** Job item **
Copy down the records below word for word, starting at the line that contains "I want to click" and continuing through the end of the records, both ends included. Leave the pictures out of your copy.

BEGIN

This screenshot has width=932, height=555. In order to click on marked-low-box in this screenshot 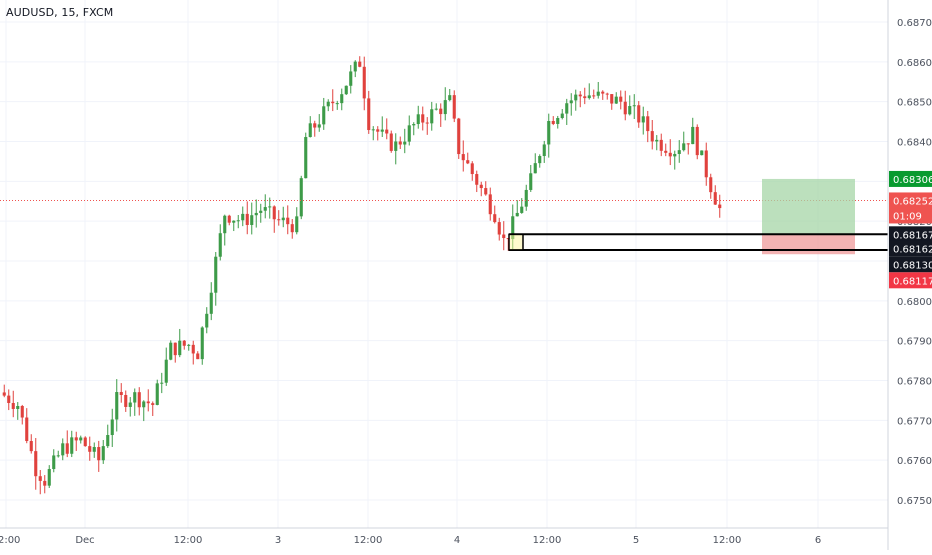, I will do `click(516, 242)`.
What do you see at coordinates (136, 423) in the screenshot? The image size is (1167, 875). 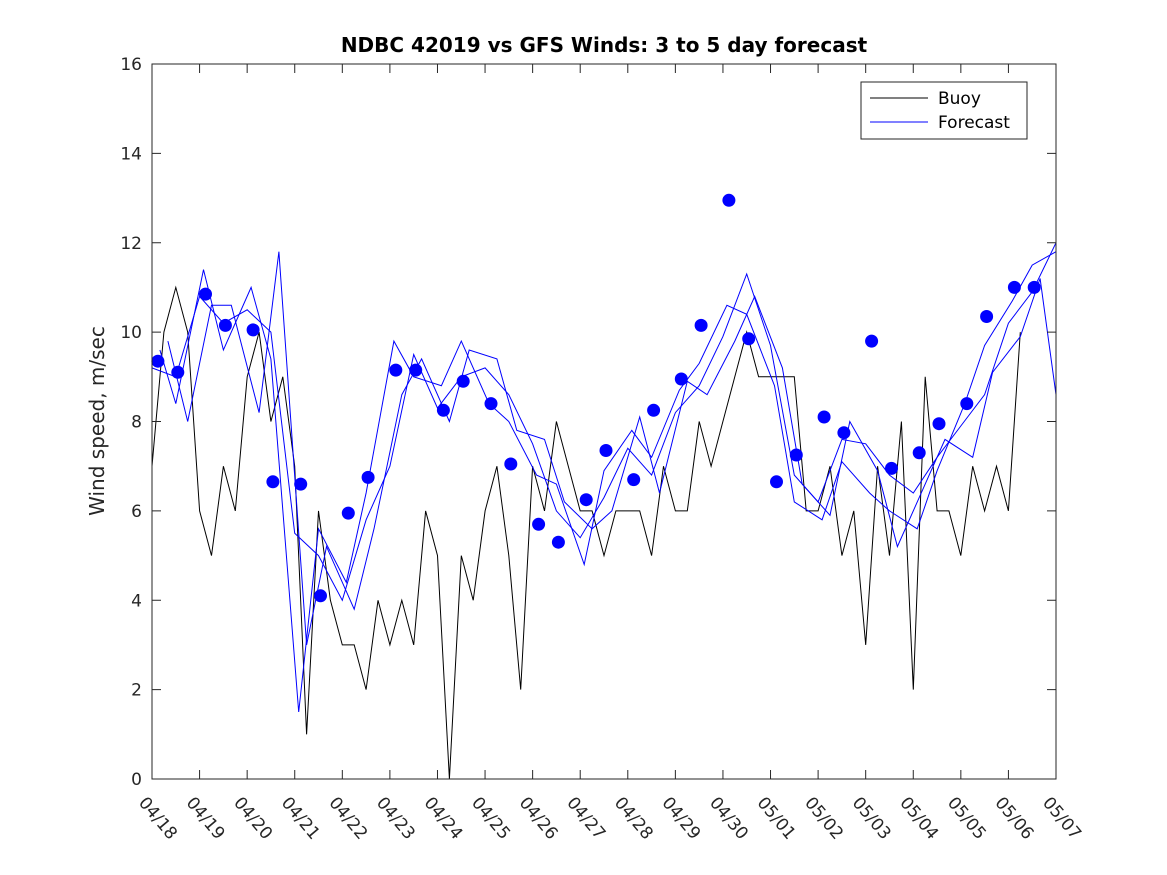 I see `y-tick-label: 8` at bounding box center [136, 423].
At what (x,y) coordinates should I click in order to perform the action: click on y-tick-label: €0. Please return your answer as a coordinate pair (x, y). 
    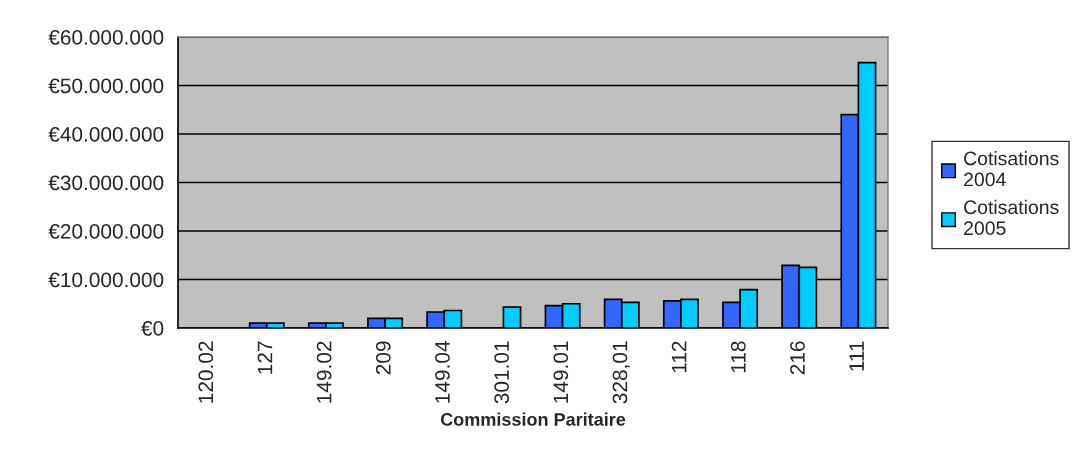
    Looking at the image, I should click on (152, 328).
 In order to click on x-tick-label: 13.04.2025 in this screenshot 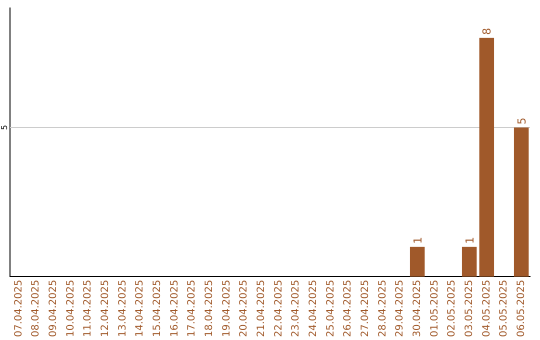, I will do `click(122, 309)`.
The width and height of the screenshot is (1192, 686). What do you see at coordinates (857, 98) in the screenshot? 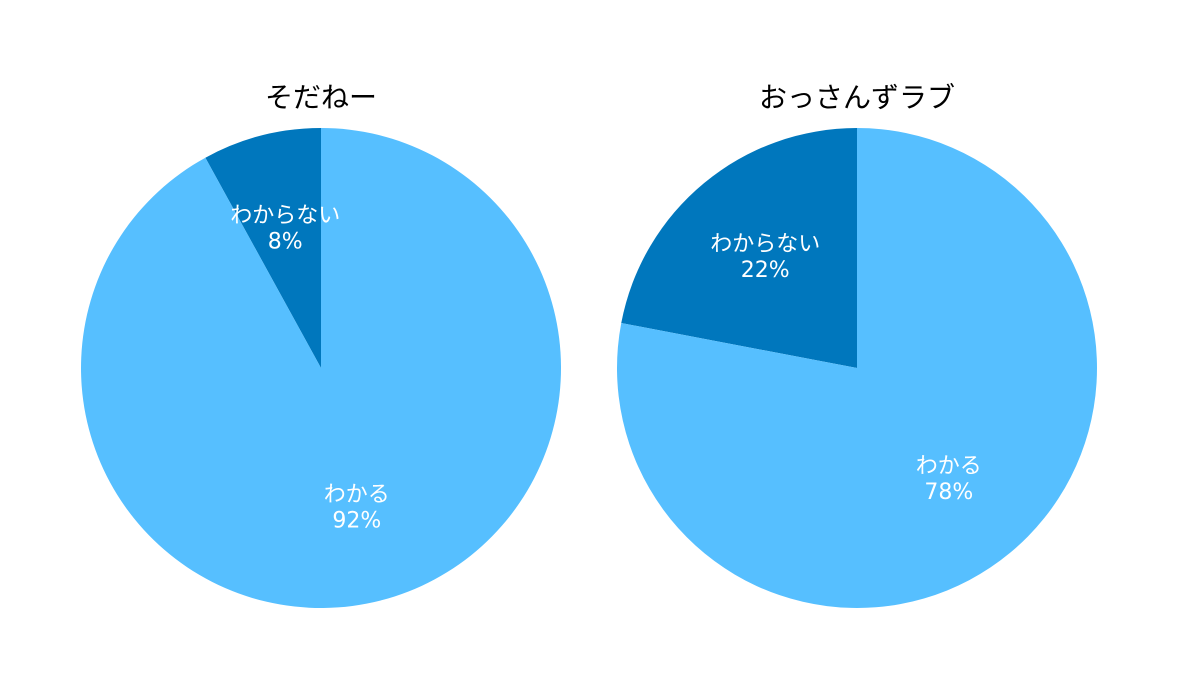
I see `pie-title: おっさんずラブ` at bounding box center [857, 98].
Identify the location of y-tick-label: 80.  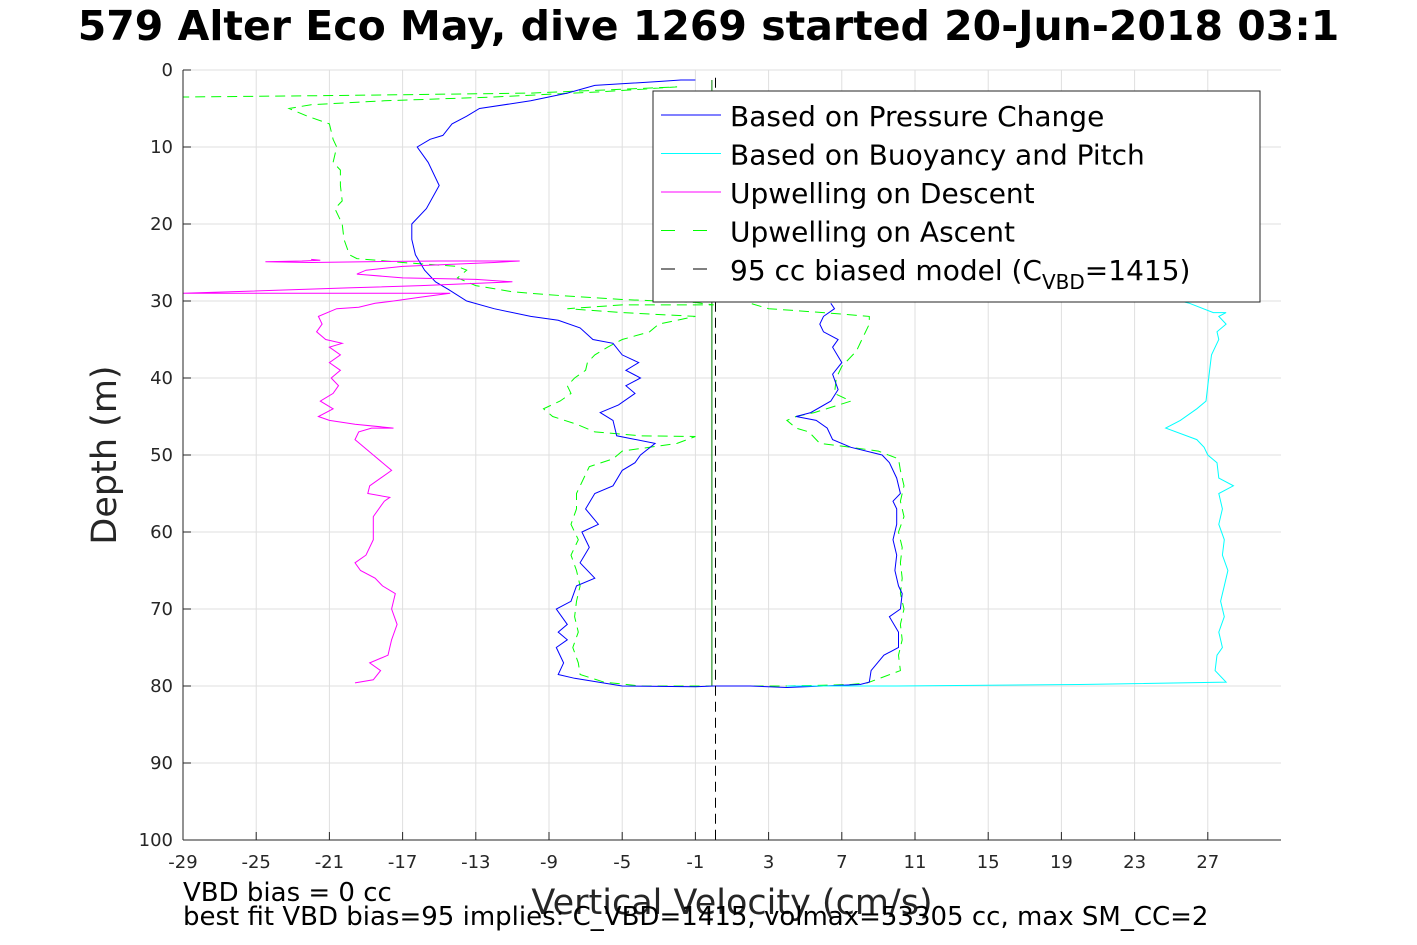
(162, 686).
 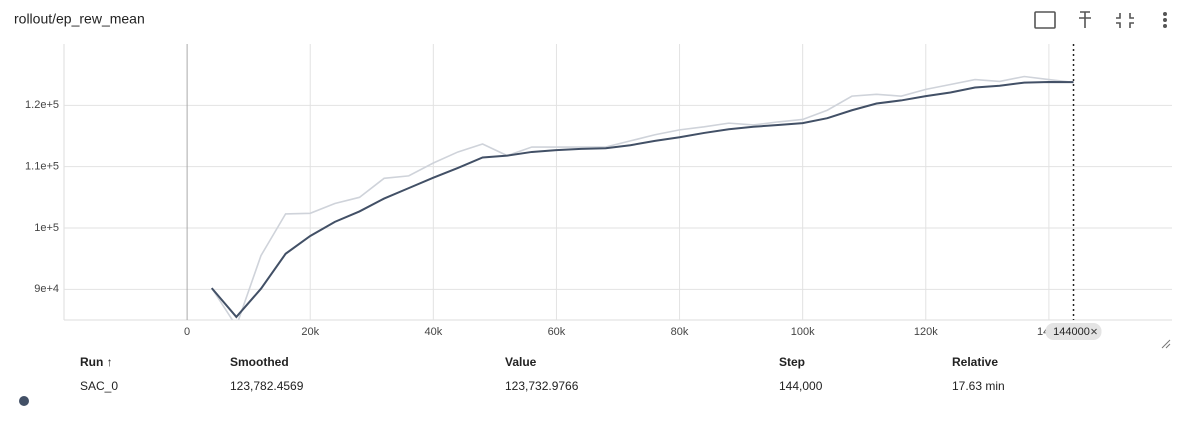 I want to click on x-tick-label: 20k, so click(x=310, y=332).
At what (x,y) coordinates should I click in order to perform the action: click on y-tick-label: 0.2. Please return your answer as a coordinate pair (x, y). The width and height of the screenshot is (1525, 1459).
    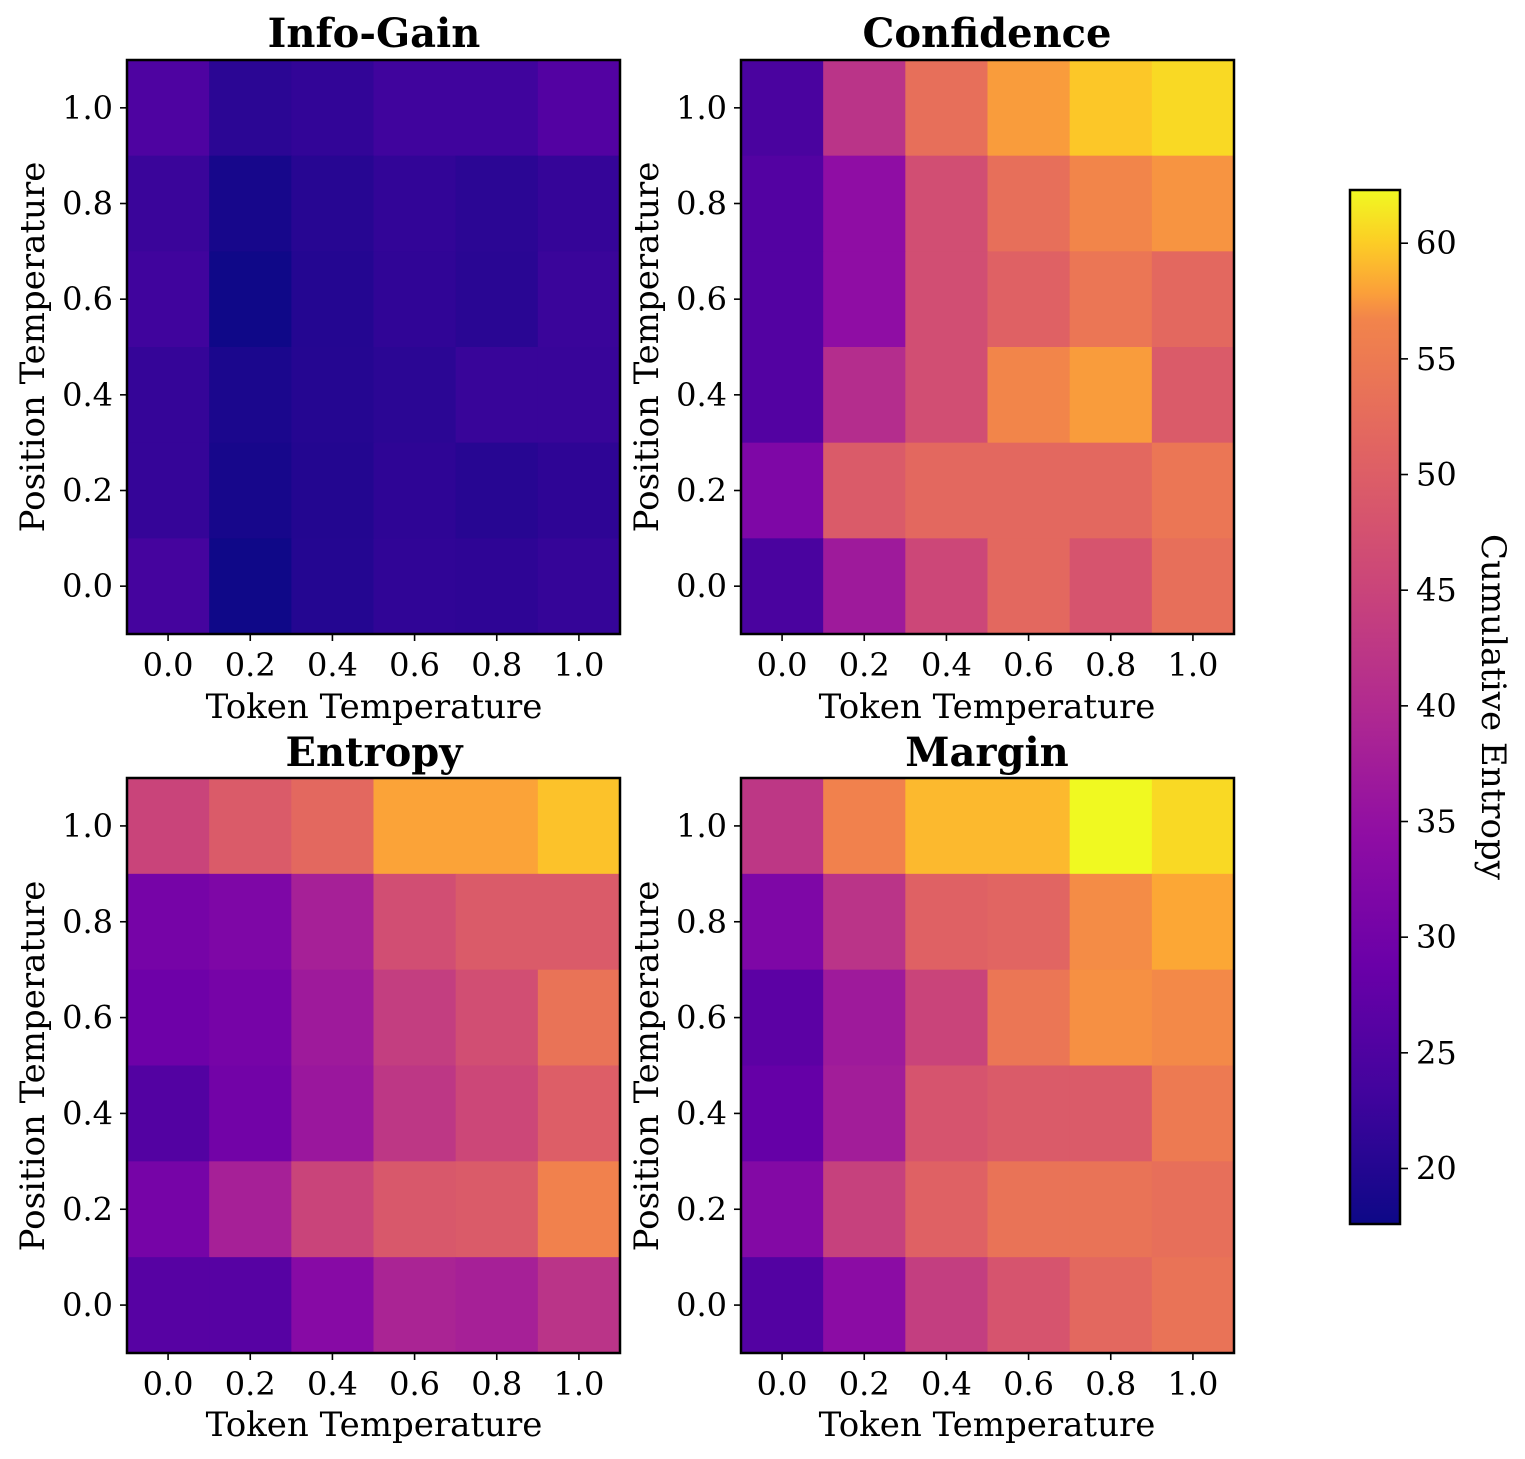
    Looking at the image, I should click on (702, 1209).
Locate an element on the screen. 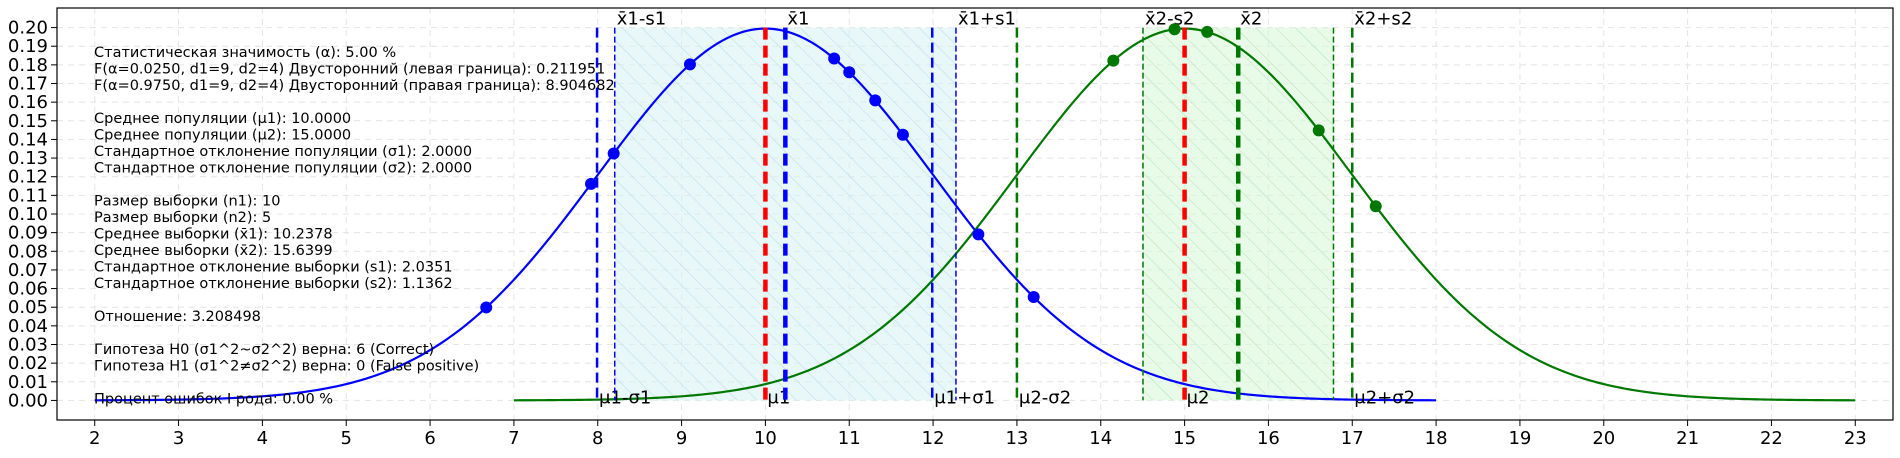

END

** Reply to the exercise **
  I want to click on x-tick-label: 20k, so click(x=310, y=332).
At what (x,y) coordinates should I click in order to perform the action: click on y-tick-label: 0.2. Please return your answer as a coordinate pair (x, y). The width and height of the screenshot is (1525, 1459).
    Looking at the image, I should click on (702, 1209).
Locate an element on the screen. 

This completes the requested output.